[OBJECTIVE]: Copy word for word the lines of the listing below, starting at the line that contains "Where should I click to: Point" and ending at the line that contains "coord(147,182)".

[THE DATA]:
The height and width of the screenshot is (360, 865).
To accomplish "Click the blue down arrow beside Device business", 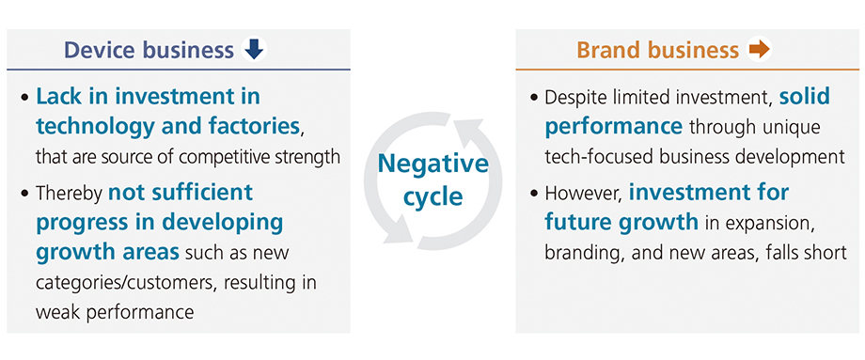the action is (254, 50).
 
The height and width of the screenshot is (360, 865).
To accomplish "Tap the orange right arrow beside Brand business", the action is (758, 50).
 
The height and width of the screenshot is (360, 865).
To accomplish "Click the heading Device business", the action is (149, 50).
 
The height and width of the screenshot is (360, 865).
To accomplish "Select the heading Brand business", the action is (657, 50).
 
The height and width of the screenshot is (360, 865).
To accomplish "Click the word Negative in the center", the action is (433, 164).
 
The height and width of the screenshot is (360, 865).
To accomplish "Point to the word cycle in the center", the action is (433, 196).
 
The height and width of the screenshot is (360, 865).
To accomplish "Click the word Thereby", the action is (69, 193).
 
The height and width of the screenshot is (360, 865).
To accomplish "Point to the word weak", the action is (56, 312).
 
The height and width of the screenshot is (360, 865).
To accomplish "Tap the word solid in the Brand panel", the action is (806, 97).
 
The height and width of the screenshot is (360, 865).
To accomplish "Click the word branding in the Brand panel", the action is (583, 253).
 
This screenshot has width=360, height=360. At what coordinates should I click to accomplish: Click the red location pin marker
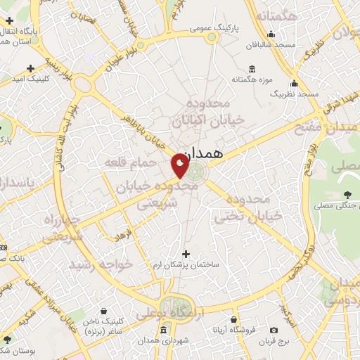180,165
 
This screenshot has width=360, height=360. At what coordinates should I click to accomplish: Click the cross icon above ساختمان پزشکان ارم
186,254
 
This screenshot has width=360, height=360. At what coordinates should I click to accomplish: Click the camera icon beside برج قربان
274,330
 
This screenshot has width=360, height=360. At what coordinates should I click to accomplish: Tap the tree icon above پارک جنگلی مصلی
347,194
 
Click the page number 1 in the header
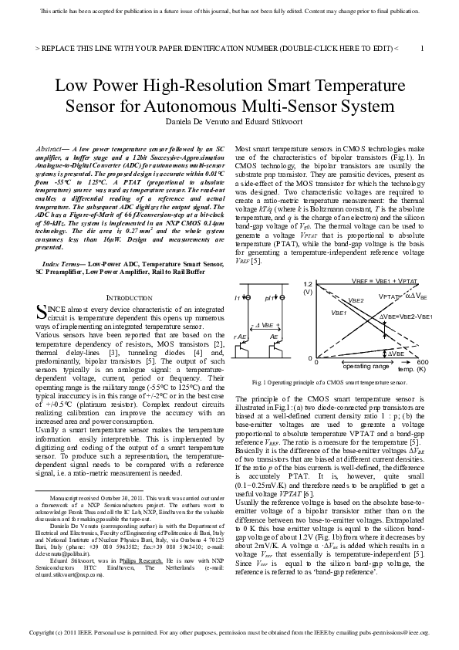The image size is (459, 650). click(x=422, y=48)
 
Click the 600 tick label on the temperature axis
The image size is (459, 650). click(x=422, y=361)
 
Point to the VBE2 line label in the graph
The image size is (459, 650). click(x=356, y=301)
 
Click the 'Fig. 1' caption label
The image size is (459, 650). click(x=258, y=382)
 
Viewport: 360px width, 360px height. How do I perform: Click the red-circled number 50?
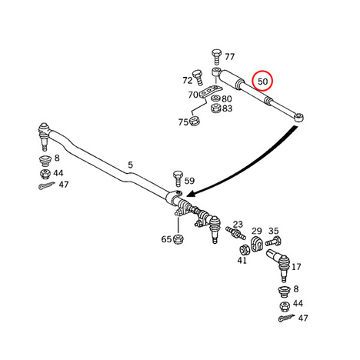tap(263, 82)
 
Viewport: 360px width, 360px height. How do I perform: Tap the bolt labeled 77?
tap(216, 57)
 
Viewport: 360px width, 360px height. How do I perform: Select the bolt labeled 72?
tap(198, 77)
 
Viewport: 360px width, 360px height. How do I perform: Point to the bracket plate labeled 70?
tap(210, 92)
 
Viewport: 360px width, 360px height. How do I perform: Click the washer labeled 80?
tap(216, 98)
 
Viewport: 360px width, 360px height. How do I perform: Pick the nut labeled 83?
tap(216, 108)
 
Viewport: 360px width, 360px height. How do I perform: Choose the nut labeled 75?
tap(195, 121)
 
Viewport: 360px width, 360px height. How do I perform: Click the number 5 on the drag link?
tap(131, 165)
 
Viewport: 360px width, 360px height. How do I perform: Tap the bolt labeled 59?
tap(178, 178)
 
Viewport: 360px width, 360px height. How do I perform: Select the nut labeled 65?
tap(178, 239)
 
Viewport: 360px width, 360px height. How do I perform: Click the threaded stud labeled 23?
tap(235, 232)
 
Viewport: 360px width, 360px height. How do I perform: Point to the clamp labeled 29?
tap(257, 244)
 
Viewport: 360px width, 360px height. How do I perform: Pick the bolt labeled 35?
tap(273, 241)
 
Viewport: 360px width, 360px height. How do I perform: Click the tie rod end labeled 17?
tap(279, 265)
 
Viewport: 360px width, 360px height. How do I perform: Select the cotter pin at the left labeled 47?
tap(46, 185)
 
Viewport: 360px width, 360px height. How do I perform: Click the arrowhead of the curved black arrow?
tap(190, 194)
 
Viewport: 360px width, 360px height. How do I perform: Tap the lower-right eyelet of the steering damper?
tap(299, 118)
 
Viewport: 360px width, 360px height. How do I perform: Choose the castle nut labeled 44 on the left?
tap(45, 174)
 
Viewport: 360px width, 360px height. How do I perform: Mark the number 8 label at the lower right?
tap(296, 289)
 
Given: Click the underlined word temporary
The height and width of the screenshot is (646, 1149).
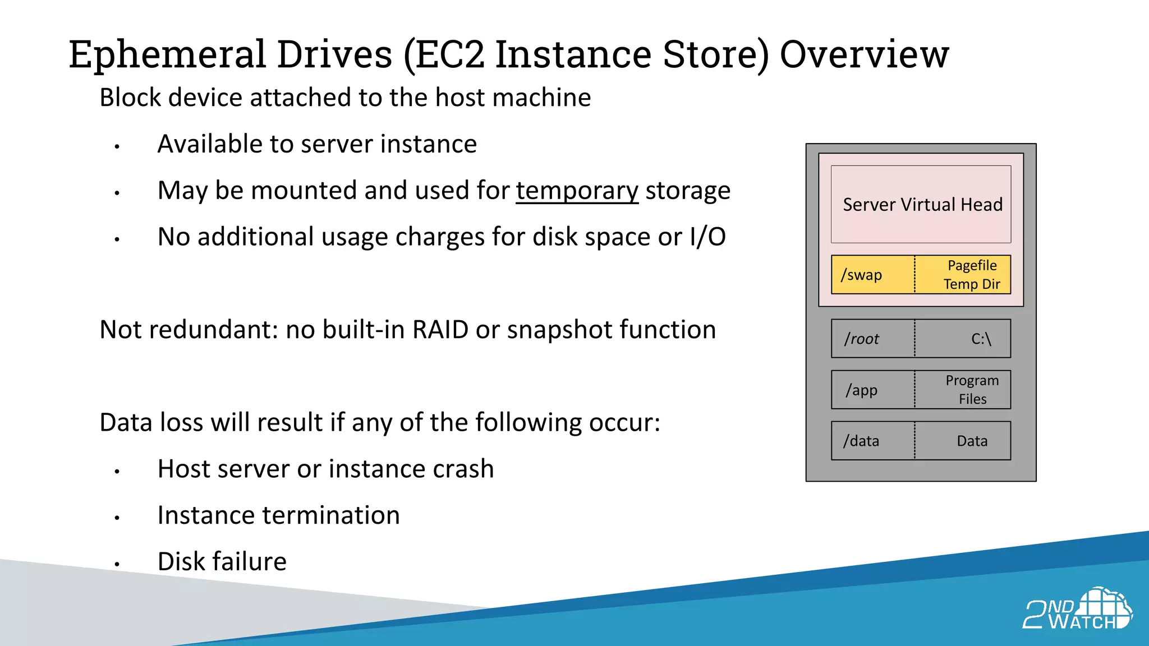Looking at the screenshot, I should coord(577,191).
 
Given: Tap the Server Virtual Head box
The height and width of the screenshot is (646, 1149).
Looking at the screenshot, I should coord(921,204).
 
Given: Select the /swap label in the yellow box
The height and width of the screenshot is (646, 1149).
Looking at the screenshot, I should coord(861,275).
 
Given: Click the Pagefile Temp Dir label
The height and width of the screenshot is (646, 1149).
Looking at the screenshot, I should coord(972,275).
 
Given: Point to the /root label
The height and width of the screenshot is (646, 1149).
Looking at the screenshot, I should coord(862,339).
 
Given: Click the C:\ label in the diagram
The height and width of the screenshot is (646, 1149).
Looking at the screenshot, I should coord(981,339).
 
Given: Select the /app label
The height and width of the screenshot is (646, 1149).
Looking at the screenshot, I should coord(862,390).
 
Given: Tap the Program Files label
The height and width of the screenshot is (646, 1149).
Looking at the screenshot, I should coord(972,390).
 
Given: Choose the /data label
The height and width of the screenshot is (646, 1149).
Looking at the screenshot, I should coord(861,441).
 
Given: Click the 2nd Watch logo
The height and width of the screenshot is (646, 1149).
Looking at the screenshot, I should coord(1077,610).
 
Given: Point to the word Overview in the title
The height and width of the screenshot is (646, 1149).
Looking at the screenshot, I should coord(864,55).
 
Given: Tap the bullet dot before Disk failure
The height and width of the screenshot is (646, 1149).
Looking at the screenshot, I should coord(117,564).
* * *
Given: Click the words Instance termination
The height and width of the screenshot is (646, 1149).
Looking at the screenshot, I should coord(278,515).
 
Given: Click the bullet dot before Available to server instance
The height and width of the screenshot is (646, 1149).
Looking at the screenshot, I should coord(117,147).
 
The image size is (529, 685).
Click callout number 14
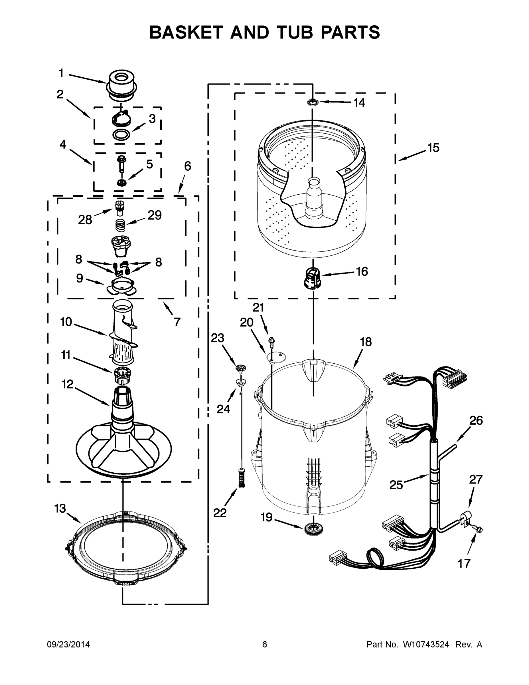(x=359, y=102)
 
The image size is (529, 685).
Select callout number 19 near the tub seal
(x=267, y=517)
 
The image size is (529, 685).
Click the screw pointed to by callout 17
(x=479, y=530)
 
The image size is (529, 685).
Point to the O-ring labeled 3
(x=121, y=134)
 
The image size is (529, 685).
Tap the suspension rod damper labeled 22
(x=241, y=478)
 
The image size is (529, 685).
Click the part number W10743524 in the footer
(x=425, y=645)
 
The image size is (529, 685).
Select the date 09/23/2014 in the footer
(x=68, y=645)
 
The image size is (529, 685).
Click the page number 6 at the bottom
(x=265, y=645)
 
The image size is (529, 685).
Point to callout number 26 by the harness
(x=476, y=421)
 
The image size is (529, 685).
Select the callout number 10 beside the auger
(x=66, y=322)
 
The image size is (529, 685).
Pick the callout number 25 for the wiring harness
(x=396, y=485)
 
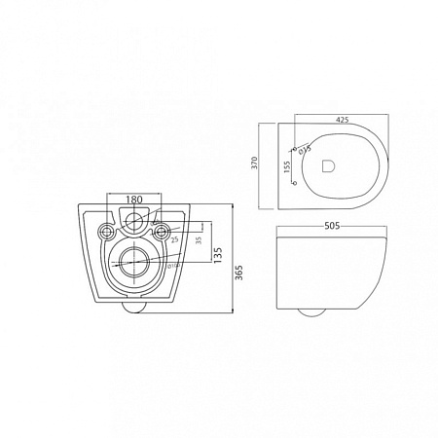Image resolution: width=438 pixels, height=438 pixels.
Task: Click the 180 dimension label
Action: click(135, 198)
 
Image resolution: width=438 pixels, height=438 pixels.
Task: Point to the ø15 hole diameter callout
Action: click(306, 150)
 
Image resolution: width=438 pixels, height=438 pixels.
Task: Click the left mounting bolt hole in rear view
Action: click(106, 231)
--
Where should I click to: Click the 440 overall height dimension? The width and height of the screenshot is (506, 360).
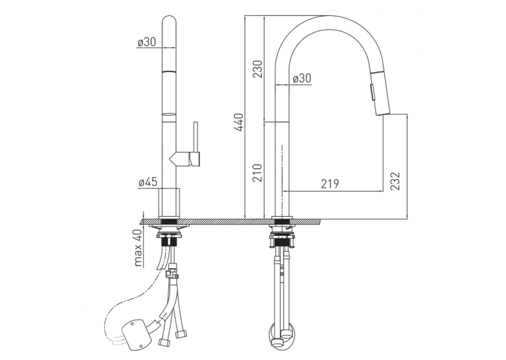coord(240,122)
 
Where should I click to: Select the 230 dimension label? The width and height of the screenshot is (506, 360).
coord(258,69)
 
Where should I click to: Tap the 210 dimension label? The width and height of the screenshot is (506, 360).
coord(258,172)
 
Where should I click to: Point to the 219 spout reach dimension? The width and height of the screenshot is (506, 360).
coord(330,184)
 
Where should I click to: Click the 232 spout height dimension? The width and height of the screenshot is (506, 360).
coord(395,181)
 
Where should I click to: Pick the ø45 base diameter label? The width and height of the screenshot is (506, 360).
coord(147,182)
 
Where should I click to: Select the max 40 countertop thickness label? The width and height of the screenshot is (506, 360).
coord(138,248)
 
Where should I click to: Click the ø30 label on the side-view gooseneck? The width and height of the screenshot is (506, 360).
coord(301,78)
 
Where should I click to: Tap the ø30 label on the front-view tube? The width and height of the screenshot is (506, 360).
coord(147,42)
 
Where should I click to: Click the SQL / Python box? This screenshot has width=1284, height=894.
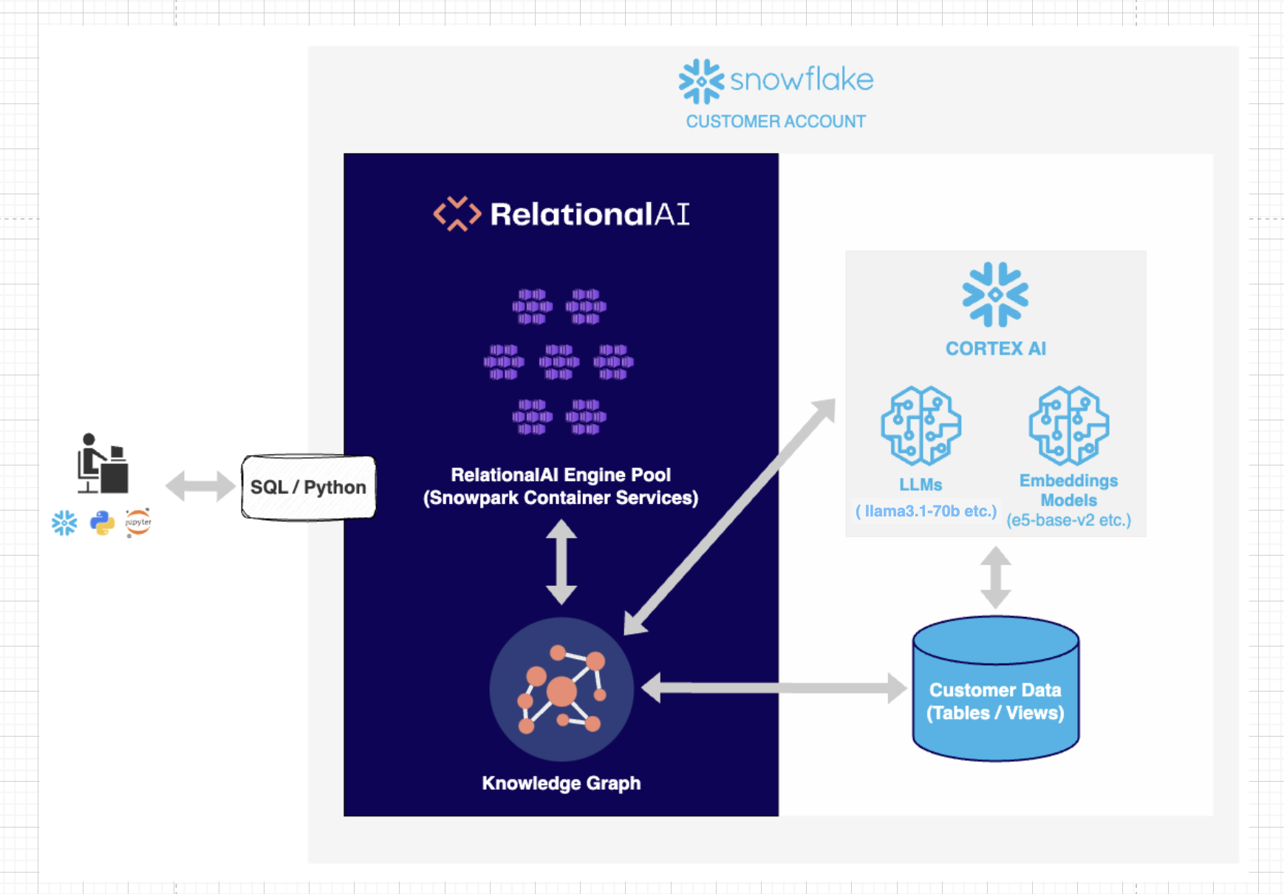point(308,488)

[RESPONSE TO THE EXERCISE]:
Where should I click to: Point to the 219 spout reach dimension? The width and height of the screenshot is (506, 360).
coord(330,184)
 
Where should I click to: Click the 232 spout height dimension? The width and height of the screenshot is (506, 360).
coord(395,181)
 
Where should I click to: Pick the ø45 base diameter label? The width and height of the screenshot is (506, 360).
coord(147,182)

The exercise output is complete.